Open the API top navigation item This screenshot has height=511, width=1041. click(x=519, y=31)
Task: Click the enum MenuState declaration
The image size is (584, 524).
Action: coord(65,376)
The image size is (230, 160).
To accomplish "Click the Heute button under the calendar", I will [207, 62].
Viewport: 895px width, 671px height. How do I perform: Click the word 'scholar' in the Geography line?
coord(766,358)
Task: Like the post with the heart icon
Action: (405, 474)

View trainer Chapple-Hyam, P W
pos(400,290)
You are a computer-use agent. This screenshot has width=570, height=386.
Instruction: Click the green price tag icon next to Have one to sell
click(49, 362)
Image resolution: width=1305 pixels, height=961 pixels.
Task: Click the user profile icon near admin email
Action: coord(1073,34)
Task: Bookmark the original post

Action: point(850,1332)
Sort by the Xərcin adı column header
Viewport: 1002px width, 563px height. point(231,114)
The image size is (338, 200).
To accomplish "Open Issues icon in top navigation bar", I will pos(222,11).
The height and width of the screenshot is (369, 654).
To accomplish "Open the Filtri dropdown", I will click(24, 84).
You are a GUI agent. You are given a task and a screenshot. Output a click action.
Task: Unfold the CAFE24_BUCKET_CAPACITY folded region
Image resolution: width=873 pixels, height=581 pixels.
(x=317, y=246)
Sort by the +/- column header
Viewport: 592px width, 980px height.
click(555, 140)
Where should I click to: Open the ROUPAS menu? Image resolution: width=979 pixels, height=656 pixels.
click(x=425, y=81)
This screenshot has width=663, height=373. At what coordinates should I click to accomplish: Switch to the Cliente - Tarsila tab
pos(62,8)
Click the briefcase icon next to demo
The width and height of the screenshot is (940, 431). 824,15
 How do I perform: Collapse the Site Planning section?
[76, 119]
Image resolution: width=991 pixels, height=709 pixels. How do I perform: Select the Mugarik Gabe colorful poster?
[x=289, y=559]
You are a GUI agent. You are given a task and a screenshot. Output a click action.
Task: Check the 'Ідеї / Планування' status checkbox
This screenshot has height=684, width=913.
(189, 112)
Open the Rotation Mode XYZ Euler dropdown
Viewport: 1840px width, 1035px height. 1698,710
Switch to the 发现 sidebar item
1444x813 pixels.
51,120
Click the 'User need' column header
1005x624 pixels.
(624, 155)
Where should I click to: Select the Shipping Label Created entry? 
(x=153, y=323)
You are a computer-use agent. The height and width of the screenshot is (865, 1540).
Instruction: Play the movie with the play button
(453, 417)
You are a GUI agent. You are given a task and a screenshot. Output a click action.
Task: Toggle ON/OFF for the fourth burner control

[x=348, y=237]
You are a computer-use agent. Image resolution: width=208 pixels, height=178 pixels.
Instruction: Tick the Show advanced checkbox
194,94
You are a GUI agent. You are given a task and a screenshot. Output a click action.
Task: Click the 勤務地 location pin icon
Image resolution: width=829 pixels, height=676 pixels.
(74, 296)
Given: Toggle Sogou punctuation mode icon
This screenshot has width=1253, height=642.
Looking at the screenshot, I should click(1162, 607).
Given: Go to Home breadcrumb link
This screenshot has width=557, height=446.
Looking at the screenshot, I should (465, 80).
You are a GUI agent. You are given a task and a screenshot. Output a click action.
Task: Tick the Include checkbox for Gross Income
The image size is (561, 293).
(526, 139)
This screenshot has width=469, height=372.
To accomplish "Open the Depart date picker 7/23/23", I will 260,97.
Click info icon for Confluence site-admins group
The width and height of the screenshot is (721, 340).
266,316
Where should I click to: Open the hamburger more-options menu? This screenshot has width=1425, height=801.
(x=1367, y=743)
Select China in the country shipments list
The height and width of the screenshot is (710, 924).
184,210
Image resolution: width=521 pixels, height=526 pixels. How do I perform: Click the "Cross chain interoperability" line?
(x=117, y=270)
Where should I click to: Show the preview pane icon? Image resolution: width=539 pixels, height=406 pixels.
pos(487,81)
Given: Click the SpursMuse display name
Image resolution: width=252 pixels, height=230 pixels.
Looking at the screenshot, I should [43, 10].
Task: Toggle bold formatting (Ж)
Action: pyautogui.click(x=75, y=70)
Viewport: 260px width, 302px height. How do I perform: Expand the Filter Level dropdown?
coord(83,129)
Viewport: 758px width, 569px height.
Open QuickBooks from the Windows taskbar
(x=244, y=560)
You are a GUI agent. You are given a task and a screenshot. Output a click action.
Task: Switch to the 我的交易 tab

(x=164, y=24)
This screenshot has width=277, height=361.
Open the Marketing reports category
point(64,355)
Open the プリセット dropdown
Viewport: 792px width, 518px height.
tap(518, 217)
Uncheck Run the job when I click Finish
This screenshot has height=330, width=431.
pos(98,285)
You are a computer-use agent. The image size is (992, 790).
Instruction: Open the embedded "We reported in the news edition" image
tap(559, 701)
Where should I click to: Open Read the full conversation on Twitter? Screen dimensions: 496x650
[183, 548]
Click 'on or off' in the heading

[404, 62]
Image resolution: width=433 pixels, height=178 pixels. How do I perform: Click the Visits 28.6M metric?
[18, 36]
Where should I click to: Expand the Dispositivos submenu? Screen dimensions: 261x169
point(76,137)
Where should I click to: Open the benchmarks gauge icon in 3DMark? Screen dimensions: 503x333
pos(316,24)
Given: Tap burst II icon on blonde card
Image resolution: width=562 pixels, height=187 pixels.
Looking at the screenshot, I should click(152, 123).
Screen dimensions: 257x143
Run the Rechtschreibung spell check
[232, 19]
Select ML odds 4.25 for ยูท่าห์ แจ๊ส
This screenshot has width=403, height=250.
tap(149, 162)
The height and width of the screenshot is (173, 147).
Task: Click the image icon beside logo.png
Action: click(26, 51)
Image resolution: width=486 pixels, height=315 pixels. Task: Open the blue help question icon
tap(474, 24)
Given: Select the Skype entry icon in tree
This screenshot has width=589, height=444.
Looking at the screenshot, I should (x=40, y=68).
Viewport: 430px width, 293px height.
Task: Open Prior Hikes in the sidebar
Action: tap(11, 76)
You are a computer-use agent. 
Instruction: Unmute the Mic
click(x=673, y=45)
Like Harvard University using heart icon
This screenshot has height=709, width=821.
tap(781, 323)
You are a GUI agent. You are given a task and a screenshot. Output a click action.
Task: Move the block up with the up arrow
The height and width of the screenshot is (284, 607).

= Exercise goal =
Return the records between the lines holding "Where should I click to: Open the hamburger" and "tap(559, 701)", inclusive, with each line reproduced exactly.

= Result below =
Where should I click to: Open the hamburger more-options menu? This screenshot has width=1425, height=801.
(x=1367, y=743)
Select China in the country shipments list
The height and width of the screenshot is (710, 924).
184,210
Image resolution: width=521 pixels, height=526 pixels. How do I perform: Click the "Cross chain interoperability" line?
(x=117, y=270)
Where should I click to: Show the preview pane icon? Image resolution: width=539 pixels, height=406 pixels.
pos(487,81)
Given: Click the SpursMuse display name
Image resolution: width=252 pixels, height=230 pixels.
Looking at the screenshot, I should [43, 10].
Task: Toggle bold formatting (Ж)
Action: pyautogui.click(x=75, y=70)
Viewport: 260px width, 302px height. How do I perform: Expand the Filter Level dropdown?
coord(83,129)
Viewport: 758px width, 569px height.
Open QuickBooks from the Windows taskbar
(x=244, y=560)
You are a GUI agent. You are given a task and a screenshot. Output a click action.
Task: Switch to the 我的交易 tab

(x=164, y=24)
This screenshot has width=277, height=361.
Open the Marketing reports category
point(64,355)
Open the プリセット dropdown
Viewport: 792px width, 518px height.
tap(518, 217)
Uncheck Run the job when I click Finish
This screenshot has height=330, width=431.
pos(98,285)
You are a computer-use agent. The image size is (992, 790).
Instruction: Open the embedded "We reported in the news edition" image
tap(559, 701)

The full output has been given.